L’internationaliste : Qu’est ce qui va changer si cette loi est adoptée ? Pour les journalistes et le public ?

Savi : Nous avons conscience que cette loi fait suite à plusieurs cas d’attaques des policiers. Mais filmer les forces de l’ordre reste un droit démocratique. D’autant plus que les violences policières sont de plus en plus nombreuses et ont besoin d’être dénoncées. Cette interdiction ne fait que creuser l’écart entre les forces de l’ordre et les citoyens. Les rapports ne feront que s’envenimer par la suite.

L’internationaliste : Le gouvernement nous affirme que la liberté de la presse n’est pas remise en question mais qu’est-ce qui nous le garanti ?

Savi : Hier, nous, les journalistes avions encore ce pouvoir de réellement aider le public grâce à nos caméras. Filmer permettait de limiter les violences. Demain, pourrons-nous encore le faire sans être punis ? Qu’est ce qui prouvera qu’une vidéo (amateur ou venant d’un journaliste) filmant des actes répréhensibles de la part des forces de l’ordre ne sera pas considérée comme « malveillante » ou « portant atteinte volontairement à l’intégrité un policier » ? Rien !

Depuis plusieurs années, les policiers se permettaient déjà, et souvent avec violence, de nous priver de nos moyens de filmer, de nous confisquer nos images, notre matériel. Avec la loi sécurité globale, ils se sentiront plus légitime dans leur répression.

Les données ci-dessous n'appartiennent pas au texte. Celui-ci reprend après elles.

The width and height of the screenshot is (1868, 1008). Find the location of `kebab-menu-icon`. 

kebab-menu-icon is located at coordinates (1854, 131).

Plusieurs collègues ont d’ores et déjà décidés de déserter les manifestations par peur des répercutions futures. Il est clair maintenant qu’on ne nous laissera pas faire notre travail sereinement. Chaque policiers devra être flouté. Ce qui signifie la fin des vidéos en direct lors de manifestations par exemple, alors qu’il s’agissait d’un moyen fort et direct d’informer la population. Comment montrer à la population ce qu’il se passe réellement dans ces situations ? L’information manquera ! Et quand on empêche la presse de faire son travail, quand on manipule ce qui est montré ou non, ce n’est déjà plus une démocratie…

L’internationaliste : D’après toi, pourquoi est-il important, voire essentiel de se mobiliser contre cette loi ?

Savi : Comment sera-t-il possible de témoigner d’actes violents de la part des policiers maintenant ? Oui, nous auront le droit de soumettre nos images à la justice mais celle-ci nous a rarement écoutée. Il faut montrer qu’avoir le droit de filmer les policiers n’est pas contre eux mais qu’il s’agit d’un moyen d’information légitime. Le supprimer, c’est donner les pleins pouvoir au gouvernement dans sa répression du peuple. C’est accepter de se faire agresser par les policiers sans pouvoir se défendre. C’est perdre notre liberté ! Avec ce projet de loi, on dit au peuple qu’il n’a plus le droit d’être protégée en cas d’attaque policière. De toute façon, ces violences vont disparaître puisqu’elles ne seront plus prouvées.

Il faut se mobiliser pour monter notre désaccord. Pour faire comprendre au gouvernement qu’il n’a pas gagné, qu’il n’a pas le droit de nous réprimer, de nous censurer sans que nous ayons notre mot à dire. La population est au coeur de cette loi qui, si elle passe, ne permettra plus du tout de la protéger. C’est pour cela qu’il est crucial de montrer notre désaccord total avec le gouvernement.